TASK: Every line of the material below is to be printed again exactly.

—————

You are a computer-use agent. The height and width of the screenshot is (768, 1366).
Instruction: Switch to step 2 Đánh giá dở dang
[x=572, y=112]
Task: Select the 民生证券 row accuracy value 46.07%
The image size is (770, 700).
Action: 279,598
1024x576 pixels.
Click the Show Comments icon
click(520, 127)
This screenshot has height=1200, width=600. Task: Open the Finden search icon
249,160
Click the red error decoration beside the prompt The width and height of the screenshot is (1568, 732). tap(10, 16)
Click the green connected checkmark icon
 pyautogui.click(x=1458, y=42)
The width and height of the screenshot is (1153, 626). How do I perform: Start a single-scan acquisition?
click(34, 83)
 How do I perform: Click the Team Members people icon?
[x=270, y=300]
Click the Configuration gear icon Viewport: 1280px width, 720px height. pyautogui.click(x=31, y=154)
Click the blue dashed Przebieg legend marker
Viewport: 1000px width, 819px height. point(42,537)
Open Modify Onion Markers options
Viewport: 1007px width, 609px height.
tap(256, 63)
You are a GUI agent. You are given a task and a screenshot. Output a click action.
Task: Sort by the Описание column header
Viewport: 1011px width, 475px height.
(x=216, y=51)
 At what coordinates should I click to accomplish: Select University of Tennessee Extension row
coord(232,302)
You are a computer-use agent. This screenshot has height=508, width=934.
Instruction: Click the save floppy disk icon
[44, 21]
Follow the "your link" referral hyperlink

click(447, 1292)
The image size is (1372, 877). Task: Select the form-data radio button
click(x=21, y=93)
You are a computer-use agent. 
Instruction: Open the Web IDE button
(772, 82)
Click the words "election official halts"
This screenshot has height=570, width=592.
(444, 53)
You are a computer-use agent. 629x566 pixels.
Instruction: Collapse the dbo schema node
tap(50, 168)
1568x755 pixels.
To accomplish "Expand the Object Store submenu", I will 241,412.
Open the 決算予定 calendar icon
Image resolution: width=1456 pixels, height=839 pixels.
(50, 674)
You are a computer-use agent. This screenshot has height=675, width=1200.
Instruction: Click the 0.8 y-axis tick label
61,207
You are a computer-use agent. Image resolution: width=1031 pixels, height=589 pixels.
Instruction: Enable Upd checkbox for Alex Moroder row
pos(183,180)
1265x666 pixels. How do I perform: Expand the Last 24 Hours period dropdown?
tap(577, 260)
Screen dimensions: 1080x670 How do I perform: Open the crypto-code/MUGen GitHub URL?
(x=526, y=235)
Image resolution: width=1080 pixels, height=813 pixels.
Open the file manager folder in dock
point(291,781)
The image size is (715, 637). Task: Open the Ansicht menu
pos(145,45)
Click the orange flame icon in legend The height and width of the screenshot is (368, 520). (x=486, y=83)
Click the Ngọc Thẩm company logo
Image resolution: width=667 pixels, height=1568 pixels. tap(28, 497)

—————

PROBLEM SOLUTION:
You are a computer-use agent. The height and width of the screenshot is (768, 1366).
Instruction: Switch to step 2 Đánh giá dở dang
[x=572, y=112]
Task: Select the 民生证券 row accuracy value 46.07%
The image size is (770, 700).
Action: 279,598
1024x576 pixels.
Click the Show Comments icon
click(520, 127)
This screenshot has height=1200, width=600. Task: Open the Finden search icon
249,160
Click the red error decoration beside the prompt The width and height of the screenshot is (1568, 732). tap(10, 16)
Click the green connected checkmark icon
 pyautogui.click(x=1458, y=42)
The width and height of the screenshot is (1153, 626). How do I perform: Start a single-scan acquisition?
click(34, 83)
 How do I perform: Click the Team Members people icon?
[x=270, y=300]
Click the Configuration gear icon Viewport: 1280px width, 720px height. pyautogui.click(x=31, y=154)
Click the blue dashed Przebieg legend marker
Viewport: 1000px width, 819px height. point(42,537)
Open Modify Onion Markers options
Viewport: 1007px width, 609px height.
tap(256, 63)
You are a GUI agent. You are given a task and a screenshot. Output a click action.
Task: Sort by the Описание column header
Viewport: 1011px width, 475px height.
(x=216, y=51)
 At what coordinates should I click to accomplish: Select University of Tennessee Extension row
coord(232,302)
You are a computer-use agent. This screenshot has height=508, width=934.
Instruction: Click the save floppy disk icon
[44, 21]
Follow the "your link" referral hyperlink

click(447, 1292)
The image size is (1372, 877). Task: Select the form-data radio button
click(x=21, y=93)
You are a computer-use agent. 
Instruction: Open the Web IDE button
(772, 82)
Click the words "election official halts"
This screenshot has height=570, width=592.
(444, 53)
You are a computer-use agent. 629x566 pixels.
Instruction: Collapse the dbo schema node
tap(50, 168)
1568x755 pixels.
To accomplish "Expand the Object Store submenu", I will 241,412.
Open the 決算予定 calendar icon
Image resolution: width=1456 pixels, height=839 pixels.
(50, 674)
You are a computer-use agent. This screenshot has height=675, width=1200.
Instruction: Click the 0.8 y-axis tick label
61,207
You are a computer-use agent. Image resolution: width=1031 pixels, height=589 pixels.
Instruction: Enable Upd checkbox for Alex Moroder row
pos(183,180)
1265x666 pixels. How do I perform: Expand the Last 24 Hours period dropdown?
tap(577, 260)
Screen dimensions: 1080x670 How do I perform: Open the crypto-code/MUGen GitHub URL?
(x=526, y=235)
Image resolution: width=1080 pixels, height=813 pixels.
Open the file manager folder in dock
point(291,781)
The image size is (715, 637). Task: Open the Ansicht menu
pos(145,45)
Click the orange flame icon in legend The height and width of the screenshot is (368, 520). (x=486, y=83)
Click the Ngọc Thẩm company logo
Image resolution: width=667 pixels, height=1568 pixels. tap(28, 497)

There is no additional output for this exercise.